= Marika Lõoke =

Estonian architect

Marika Lõoke (born August 20, 1951, in Tallinn) is an Estonian architect.

== Education ==
From 1970 to 1975, Marika Lõoke studied in the State Art Institute of the Estonian SSR (today's Estonian Academy of Arts) in the department of architecture. She graduated from the institute in 1975.

== Career ==
From 1975 to 1990, Marika Lõoke worked in the design bureau EKE Projekt. From 1990 to present she works in the architectural bureau Okas&Lõoke OÜ.
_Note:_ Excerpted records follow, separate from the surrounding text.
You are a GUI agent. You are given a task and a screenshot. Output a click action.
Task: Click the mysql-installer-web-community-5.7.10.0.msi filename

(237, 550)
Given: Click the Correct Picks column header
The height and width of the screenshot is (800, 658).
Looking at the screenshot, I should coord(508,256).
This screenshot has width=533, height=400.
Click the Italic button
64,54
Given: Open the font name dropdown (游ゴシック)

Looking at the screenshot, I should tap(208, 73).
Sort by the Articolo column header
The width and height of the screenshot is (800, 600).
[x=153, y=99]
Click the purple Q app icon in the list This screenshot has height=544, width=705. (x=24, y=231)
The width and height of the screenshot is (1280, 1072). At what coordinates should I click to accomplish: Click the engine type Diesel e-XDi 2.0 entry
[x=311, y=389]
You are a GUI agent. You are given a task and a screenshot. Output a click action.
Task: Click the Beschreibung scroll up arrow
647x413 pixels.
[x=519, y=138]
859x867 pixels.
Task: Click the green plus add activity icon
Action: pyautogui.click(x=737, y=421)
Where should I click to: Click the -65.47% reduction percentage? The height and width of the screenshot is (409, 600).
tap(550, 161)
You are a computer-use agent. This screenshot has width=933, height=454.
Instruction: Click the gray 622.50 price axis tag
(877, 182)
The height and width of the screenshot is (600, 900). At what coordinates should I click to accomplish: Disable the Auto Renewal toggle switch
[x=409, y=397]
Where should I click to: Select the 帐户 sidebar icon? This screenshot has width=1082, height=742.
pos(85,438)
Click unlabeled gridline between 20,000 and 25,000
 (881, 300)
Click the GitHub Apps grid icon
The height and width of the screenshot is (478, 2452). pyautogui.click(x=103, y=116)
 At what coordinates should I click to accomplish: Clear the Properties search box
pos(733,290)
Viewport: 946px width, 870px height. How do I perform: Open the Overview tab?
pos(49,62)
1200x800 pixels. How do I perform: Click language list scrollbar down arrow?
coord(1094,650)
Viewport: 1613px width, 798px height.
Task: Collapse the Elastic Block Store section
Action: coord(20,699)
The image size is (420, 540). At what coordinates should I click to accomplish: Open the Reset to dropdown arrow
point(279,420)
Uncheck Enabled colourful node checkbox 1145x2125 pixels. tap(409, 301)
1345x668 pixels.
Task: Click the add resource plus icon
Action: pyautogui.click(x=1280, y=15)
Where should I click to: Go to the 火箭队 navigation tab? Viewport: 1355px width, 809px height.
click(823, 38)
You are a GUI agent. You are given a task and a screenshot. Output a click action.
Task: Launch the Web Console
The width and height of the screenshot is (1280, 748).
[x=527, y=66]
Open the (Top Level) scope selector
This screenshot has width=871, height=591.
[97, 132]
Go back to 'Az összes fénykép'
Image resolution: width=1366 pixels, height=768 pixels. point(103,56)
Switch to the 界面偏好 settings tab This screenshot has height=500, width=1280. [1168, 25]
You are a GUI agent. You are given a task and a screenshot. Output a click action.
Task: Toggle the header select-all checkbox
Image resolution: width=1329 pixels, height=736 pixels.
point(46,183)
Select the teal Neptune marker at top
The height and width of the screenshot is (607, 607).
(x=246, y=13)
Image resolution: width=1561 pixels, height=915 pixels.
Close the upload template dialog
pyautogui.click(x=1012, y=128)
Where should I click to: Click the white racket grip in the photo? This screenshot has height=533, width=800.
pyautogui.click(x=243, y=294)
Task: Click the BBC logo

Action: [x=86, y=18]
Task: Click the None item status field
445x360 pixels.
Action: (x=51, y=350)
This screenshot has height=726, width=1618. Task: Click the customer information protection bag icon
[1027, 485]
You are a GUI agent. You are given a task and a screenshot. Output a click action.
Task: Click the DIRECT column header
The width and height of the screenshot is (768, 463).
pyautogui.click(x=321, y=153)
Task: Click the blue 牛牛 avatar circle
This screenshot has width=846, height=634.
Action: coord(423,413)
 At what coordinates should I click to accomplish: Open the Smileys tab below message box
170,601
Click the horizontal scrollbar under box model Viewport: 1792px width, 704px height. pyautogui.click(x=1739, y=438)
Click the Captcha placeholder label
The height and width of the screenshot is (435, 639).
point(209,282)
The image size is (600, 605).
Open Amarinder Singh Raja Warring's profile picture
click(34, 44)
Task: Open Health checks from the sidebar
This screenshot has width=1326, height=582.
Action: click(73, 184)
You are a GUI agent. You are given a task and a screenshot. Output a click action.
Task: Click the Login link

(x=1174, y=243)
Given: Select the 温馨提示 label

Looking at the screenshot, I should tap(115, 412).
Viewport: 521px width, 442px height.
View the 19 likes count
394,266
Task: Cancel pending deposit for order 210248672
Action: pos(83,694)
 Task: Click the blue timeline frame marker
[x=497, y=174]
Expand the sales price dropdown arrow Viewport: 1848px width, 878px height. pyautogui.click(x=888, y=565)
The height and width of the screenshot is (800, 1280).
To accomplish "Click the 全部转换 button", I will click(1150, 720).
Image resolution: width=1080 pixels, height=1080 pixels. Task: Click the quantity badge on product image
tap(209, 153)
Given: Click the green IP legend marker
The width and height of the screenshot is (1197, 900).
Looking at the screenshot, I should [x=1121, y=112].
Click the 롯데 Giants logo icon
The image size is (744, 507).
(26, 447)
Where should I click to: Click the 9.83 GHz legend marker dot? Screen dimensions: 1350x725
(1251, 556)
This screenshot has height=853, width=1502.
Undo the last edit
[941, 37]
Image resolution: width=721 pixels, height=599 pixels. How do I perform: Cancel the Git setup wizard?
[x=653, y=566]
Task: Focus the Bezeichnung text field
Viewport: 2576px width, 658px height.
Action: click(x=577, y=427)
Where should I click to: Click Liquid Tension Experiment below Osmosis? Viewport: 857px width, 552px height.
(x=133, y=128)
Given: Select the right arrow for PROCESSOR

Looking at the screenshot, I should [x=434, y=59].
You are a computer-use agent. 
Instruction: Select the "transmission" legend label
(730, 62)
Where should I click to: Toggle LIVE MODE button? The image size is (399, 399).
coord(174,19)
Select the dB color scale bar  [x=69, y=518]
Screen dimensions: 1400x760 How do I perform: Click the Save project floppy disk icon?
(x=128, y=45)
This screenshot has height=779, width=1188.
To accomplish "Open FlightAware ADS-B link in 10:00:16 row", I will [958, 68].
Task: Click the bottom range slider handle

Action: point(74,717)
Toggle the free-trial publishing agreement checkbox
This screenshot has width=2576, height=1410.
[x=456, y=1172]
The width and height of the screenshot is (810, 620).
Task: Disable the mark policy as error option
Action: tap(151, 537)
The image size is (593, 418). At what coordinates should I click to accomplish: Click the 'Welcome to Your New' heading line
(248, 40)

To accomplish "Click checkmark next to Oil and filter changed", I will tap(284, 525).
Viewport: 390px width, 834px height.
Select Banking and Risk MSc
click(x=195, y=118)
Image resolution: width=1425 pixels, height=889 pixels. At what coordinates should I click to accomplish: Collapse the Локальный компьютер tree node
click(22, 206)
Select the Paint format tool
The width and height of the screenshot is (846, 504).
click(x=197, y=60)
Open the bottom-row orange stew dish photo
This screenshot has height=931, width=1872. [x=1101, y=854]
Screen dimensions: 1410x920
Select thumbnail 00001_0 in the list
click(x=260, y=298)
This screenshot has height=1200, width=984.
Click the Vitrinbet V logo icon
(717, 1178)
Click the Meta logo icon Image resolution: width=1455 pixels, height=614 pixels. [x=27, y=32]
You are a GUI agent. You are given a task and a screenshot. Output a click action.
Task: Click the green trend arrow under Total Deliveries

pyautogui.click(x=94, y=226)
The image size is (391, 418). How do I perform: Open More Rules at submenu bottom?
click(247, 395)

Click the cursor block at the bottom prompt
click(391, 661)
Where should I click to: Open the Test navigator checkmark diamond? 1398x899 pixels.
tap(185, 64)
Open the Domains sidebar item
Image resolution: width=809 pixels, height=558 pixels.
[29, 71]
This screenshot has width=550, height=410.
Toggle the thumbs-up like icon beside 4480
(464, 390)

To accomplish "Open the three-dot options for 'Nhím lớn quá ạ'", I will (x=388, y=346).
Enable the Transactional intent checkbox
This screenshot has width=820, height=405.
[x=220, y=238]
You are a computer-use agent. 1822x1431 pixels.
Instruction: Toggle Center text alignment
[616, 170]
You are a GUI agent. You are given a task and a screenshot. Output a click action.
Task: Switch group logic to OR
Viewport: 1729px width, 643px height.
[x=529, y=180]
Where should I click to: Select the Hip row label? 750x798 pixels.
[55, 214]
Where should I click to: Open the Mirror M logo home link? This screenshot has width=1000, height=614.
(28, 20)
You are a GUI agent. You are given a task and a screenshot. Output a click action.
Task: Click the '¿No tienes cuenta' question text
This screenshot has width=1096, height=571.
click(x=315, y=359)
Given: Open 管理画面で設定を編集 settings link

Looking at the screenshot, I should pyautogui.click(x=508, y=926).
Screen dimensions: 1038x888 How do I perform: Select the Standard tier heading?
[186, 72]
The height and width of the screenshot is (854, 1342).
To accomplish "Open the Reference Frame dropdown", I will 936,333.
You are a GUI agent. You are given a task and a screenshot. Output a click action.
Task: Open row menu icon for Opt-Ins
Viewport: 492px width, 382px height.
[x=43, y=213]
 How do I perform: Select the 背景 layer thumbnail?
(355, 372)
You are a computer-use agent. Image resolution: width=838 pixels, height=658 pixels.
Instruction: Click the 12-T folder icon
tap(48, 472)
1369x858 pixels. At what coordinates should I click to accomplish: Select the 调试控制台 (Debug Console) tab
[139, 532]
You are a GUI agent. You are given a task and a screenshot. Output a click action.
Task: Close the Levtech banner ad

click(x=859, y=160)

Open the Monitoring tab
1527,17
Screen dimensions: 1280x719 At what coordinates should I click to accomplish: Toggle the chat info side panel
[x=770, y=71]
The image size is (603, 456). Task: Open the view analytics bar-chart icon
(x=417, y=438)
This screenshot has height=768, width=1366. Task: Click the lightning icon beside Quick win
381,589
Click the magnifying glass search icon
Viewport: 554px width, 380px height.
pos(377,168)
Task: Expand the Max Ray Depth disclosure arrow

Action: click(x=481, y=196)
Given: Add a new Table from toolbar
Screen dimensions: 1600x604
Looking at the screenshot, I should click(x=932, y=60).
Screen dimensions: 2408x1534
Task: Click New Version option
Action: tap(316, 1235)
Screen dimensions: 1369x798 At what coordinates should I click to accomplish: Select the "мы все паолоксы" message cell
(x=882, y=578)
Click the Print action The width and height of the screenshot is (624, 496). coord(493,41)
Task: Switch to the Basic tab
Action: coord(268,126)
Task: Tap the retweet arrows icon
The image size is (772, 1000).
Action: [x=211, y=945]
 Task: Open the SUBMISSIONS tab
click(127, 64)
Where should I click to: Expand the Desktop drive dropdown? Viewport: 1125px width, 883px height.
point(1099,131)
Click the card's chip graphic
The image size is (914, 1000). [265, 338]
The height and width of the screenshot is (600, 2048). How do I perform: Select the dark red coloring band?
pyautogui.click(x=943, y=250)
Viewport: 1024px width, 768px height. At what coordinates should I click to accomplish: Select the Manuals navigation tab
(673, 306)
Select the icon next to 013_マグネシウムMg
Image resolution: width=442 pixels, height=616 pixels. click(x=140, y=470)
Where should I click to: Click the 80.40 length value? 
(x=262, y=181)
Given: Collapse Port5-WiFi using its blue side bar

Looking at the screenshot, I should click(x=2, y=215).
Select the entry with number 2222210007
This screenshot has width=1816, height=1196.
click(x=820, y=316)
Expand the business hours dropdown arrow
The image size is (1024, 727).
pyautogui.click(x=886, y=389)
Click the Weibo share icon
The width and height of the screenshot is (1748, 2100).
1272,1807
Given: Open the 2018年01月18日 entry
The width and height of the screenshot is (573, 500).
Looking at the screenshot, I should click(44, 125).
Notable works by Marika Lõoke are the Forekspank bank office building, the apartment buildings in the Kaarli road and Rävala road and the Delta Palza office building. Marika Lõoke is a member of the Union of Estonian architects.

==Works==
- Main office of the Forekspank bank in Tallinn, 1997 (with Jüri Okas)
- Estconde business center, 1999 (with Jüri Okas)
- Office building in Tallinn city center, 2001 (with Jüri Okas)
- Apartment and office building on Kaarli road, 2004 (with Jüri Okas)
- Apartment and office building on Rävala road, 2005 (with Jüri Okas)
- Delta Plaza business center, 2008 (with Jüri Okas)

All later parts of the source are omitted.